_Your task_. As the answer, give every line of the records that includes the word "computer".

_Collected data_.

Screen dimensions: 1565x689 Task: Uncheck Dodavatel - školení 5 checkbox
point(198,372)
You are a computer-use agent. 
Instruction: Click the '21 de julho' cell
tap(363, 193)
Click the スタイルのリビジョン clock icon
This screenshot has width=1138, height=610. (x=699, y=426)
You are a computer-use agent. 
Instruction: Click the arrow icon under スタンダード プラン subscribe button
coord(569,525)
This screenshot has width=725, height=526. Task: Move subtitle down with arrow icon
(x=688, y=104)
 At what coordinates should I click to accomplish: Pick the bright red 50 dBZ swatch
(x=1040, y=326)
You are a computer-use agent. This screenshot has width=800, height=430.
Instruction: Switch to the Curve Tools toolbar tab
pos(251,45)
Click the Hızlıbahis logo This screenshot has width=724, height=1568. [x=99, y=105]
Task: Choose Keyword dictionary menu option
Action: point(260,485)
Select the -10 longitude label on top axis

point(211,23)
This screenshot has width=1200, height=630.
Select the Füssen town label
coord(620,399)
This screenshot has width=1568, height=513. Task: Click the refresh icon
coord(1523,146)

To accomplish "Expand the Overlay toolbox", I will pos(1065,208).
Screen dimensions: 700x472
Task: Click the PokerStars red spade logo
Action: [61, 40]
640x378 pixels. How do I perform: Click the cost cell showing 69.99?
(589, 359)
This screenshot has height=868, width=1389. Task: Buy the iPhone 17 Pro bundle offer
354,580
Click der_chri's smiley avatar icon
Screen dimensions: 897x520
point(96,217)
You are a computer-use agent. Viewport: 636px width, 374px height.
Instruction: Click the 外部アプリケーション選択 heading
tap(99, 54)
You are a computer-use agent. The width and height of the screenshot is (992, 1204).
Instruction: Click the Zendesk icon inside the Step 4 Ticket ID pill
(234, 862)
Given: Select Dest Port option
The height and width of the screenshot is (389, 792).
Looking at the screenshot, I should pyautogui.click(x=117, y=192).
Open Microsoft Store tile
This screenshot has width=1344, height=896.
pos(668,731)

_Solution_.
You are a computer-use agent. 
You are a computer-use agent. 
You are a computer-use agent. This screenshot has width=800, height=430.
You are a computer-use agent. Viewport: 636px width, 374px height.
You are a computer-use agent. The width and height of the screenshot is (992, 1204).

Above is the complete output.